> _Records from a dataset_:
——————————
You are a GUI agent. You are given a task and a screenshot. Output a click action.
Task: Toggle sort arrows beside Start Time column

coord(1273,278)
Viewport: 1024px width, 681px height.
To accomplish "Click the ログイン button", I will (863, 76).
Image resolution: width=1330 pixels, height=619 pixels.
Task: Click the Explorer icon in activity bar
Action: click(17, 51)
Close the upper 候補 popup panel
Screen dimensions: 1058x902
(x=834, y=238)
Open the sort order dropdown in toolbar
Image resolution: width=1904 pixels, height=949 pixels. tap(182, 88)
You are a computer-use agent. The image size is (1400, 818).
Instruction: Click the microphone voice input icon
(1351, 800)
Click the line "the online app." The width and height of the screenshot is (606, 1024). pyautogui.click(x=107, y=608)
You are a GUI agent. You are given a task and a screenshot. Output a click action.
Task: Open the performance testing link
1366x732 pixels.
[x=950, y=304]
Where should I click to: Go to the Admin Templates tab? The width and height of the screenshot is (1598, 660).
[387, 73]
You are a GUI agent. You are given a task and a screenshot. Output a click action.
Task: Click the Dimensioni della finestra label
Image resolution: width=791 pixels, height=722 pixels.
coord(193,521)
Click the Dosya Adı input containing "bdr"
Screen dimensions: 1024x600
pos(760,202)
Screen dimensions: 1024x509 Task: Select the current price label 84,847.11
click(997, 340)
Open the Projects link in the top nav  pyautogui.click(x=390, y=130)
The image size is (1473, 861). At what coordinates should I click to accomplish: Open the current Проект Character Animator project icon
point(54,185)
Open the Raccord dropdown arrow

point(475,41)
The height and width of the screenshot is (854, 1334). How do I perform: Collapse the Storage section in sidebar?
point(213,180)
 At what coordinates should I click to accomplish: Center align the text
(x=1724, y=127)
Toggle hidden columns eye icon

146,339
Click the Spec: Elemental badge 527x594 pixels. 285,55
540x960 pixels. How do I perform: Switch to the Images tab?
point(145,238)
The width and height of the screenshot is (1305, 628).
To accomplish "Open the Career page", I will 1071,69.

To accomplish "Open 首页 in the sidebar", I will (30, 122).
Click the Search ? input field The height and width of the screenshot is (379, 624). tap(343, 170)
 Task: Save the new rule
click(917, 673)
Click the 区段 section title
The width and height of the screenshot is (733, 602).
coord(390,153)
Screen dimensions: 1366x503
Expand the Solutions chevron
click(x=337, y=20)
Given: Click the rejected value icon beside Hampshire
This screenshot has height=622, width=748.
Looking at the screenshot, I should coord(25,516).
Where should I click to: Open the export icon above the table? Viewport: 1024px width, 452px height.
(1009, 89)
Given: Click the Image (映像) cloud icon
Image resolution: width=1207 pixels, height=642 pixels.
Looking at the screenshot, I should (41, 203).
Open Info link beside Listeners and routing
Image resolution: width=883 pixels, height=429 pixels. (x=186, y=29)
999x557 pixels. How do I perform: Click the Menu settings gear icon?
——————————
> _Exercise goal_: Look above for the line that contains "Instruction: Click the". Starting there, transcribe every line exactly until you have copied the line that contains "Screen dimensions: 1366x503".

> _Written response_:
Instruction: Click the microphone voice input icon
(1351, 800)
Click the line "the online app." The width and height of the screenshot is (606, 1024). pyautogui.click(x=107, y=608)
You are a GUI agent. You are given a task and a screenshot. Output a click action.
Task: Open the performance testing link
1366x732 pixels.
[x=950, y=304]
Where should I click to: Go to the Admin Templates tab? The width and height of the screenshot is (1598, 660).
[387, 73]
You are a GUI agent. You are given a task and a screenshot. Output a click action.
Task: Click the Dimensioni della finestra label
Image resolution: width=791 pixels, height=722 pixels.
coord(193,521)
Click the Dosya Adı input containing "bdr"
Screen dimensions: 1024x600
pos(760,202)
Screen dimensions: 1024x509 Task: Select the current price label 84,847.11
click(997, 340)
Open the Projects link in the top nav  pyautogui.click(x=390, y=130)
The image size is (1473, 861). At what coordinates should I click to accomplish: Open the current Проект Character Animator project icon
point(54,185)
Open the Raccord dropdown arrow

point(475,41)
The height and width of the screenshot is (854, 1334). How do I perform: Collapse the Storage section in sidebar?
point(213,180)
 At what coordinates should I click to accomplish: Center align the text
(x=1724, y=127)
Toggle hidden columns eye icon

146,339
Click the Spec: Elemental badge 527x594 pixels. 285,55
540x960 pixels. How do I perform: Switch to the Images tab?
point(145,238)
The width and height of the screenshot is (1305, 628).
To accomplish "Open the Career page", I will 1071,69.

To accomplish "Open 首页 in the sidebar", I will (30, 122).
Click the Search ? input field The height and width of the screenshot is (379, 624). tap(343, 170)
 Task: Save the new rule
click(917, 673)
Click the 区段 section title
The width and height of the screenshot is (733, 602).
coord(390,153)
Screen dimensions: 1366x503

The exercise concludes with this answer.